A free online gallery is giving local artists global exposure

Web gallery has a global outlook

LIFE
Hugh Chow

"What is art?" Yeone W. Moser Fok asks rhetorically. "What is your body without your mind, your heart and your soul?"

Coming from an investment banker who helps companies raise billions from the stock market, this sort of philosophical question is perhaps slightly odd.

We felt there was a lack of visibility for local artists in Hong Kong
Yeone W. Moser Fok, ArtBCF

But while banking is her day job, Fok also helps run the Art Banking Charitable Foundation, or ArtBCF, a non-profit organisation set up in 2010 to promote the interests of home-grown artists in Hong Kong.

ArtBCF in August launched openSPACE artbcf.org//openspace.php a free online gallery that allows artists here to show their work to a global audience and, eventually, to sell their work directly to buyers.

"So much of the art industry in Hong Kong is dictated by the galleries and it's so financially motivated," says Fok, "The idea is that the artist has control over everything. It's a platform that's built for the artists.

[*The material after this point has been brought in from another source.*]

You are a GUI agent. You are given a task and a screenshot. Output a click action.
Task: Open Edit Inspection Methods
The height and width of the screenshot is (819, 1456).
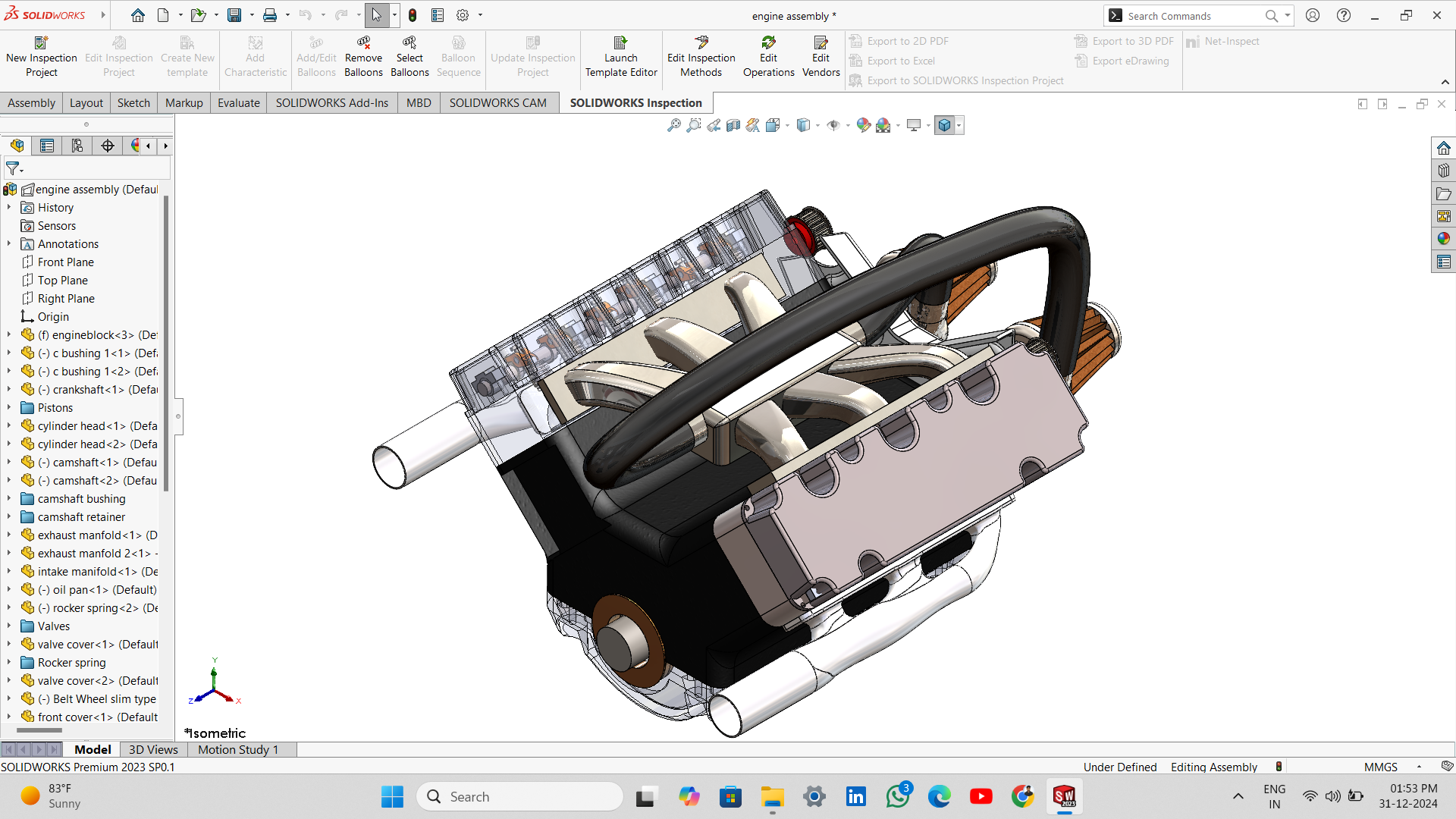point(701,57)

Artist-in-residence Lai Wai-yi. Photo: Gary Tyson
"We've seen some fantastic art fairs and exhibitions and galleries from abroad that are planning to move, or have moved, to Hong Kong. However, the amount of local art we see in most of these high-profile locations has been far smaller than you would want."

So far the site has attracted artists including sculptor Jaffa Lam, painter Tang Ying-chi and multimedia artist Grace Tang Ying-mui. The non-profit recently appointed Yu Kei-kei as its first curator-in-residence, a one-year programme to support the vocation in the city. Lai Wai-yi is the artist-in-residence.

The internet promises to transform the way art is bought and sold in the same way it has changed journalism, publishing, films and the music industry.

More art is now viewed online than is seen as an original and the online art market is expected to grow by some 20 per cent every year, according to a BBC report published in June.

"We felt there was a lack of visibility for local artists in Hong Kong," says Fok. "You walk into any random gallery, and chances are you're not going to see a work from a Hong Kong artist in there."

"It's very easy for us to speak disparagingly about those galleries. The reality is that galleries don't have an easy time either because the property prices in Hong Kong are so high," Fok says. "At the end of the day, it's a business for them as well. They need to sell artwork that will help them survive."

Creating an online platform also gets around one of the city's most pressing problems - the lack of affordable space.

A quota of eight works per artist is enforced to ensure people think hard about their submissions, but restrictions are kept to a minimum in keeping with the ethos of open access, says Fok.